04:12I would like to think maybe a part of her is in that urn, but we won't ever know.
04:18During the trial, families took turns at describing the horror
04:22of discovering what had happened to their loved ones.
04:25You know, we already grieved her, and that was really hard.
04:29She lived a long life, and I didn't want to lose her, and I felt so selfish for my
04:35grief back then in 2014.
04:37But to just go through this all over again, I felt like such an injustice was done to her,
04:45and such disrespect for them to treat her like, well, I guess like trash.
04:51She just was a moneymaker to them, and her wishes, they weren't abided by.
04:57So it's kind of hard to describe that kind of grief,
04:59because there's so much anger that goes along with it.

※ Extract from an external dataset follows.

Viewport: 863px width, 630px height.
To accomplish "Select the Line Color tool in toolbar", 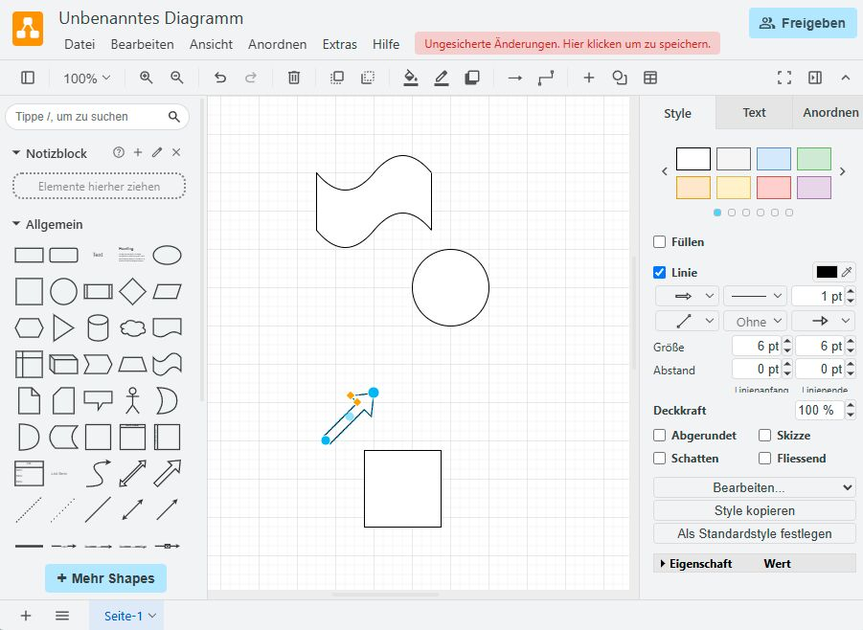I will click(x=441, y=77).
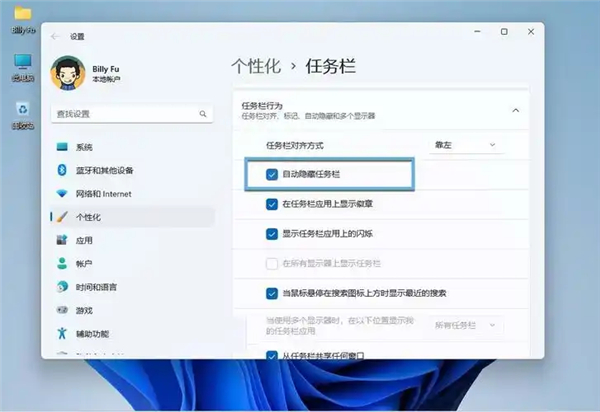Select the 应用 apps icon in sidebar
The height and width of the screenshot is (412, 600).
point(62,240)
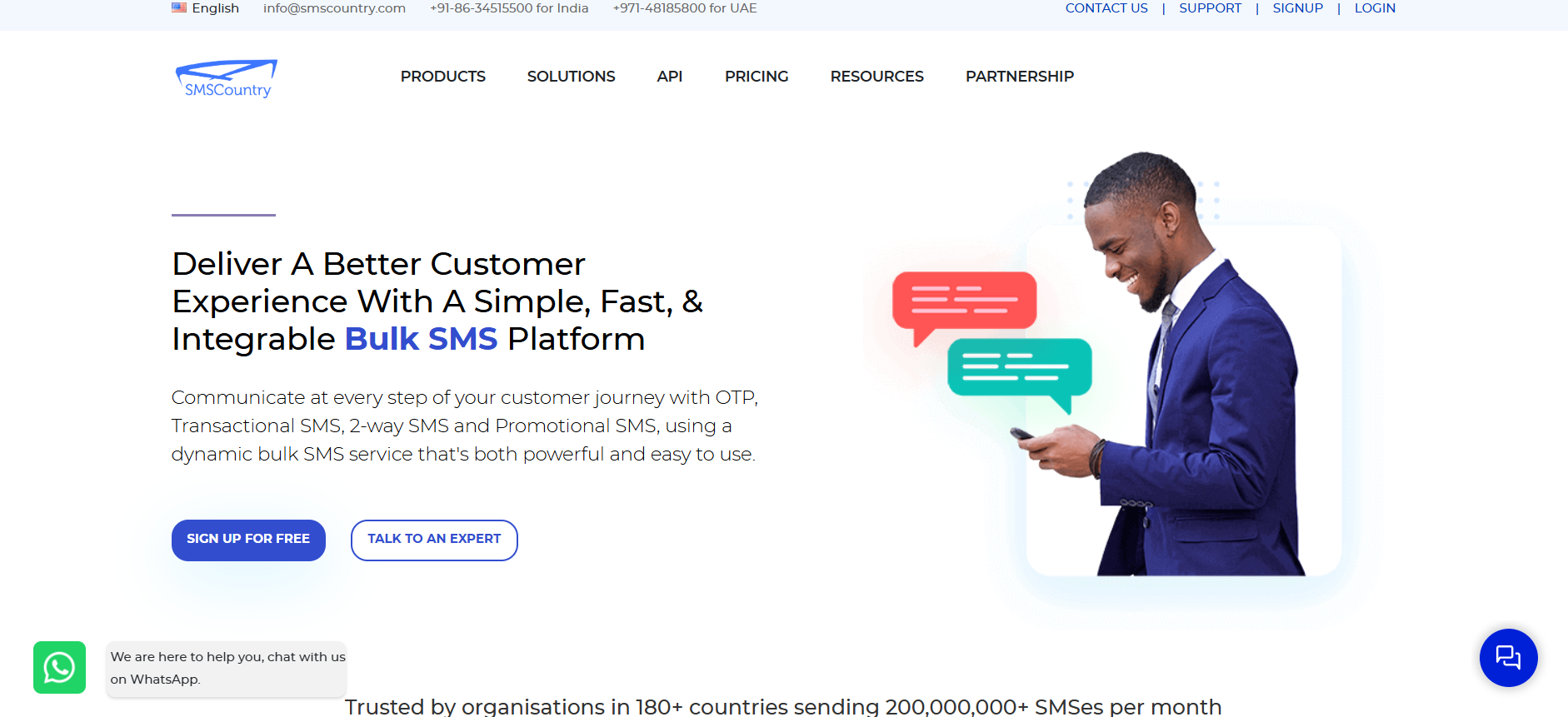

05:02In January 2023, Megan Hess was sentenced to 20 years in federal prison,
05:08and her mother, Shirley Koch, to 15 years.
05:11They were convicted of mail fraud, as some of the shipments of body parts
05:15had been sent on commercial airlines, and also of aiding and abetting.
05:20Following the case, Colorado enacted stricter regulations on the industry.
05:25The only thing that they really could get them on was the fact that they were
05:30transporting body parts on commercial airlines, and that's a federal crime.
05:35We didn't actually have laws on the books for this sort of thing.
05:38So that's changing now.
05:41Thank God.
05:42I feel more of a sense of closure now that they have been convicted and sentenced,
05:47but I don't think it'll ever go away.
05:50The pain of it will never go away.
05:52This is just something that we all have to live with, and just knowing the facts.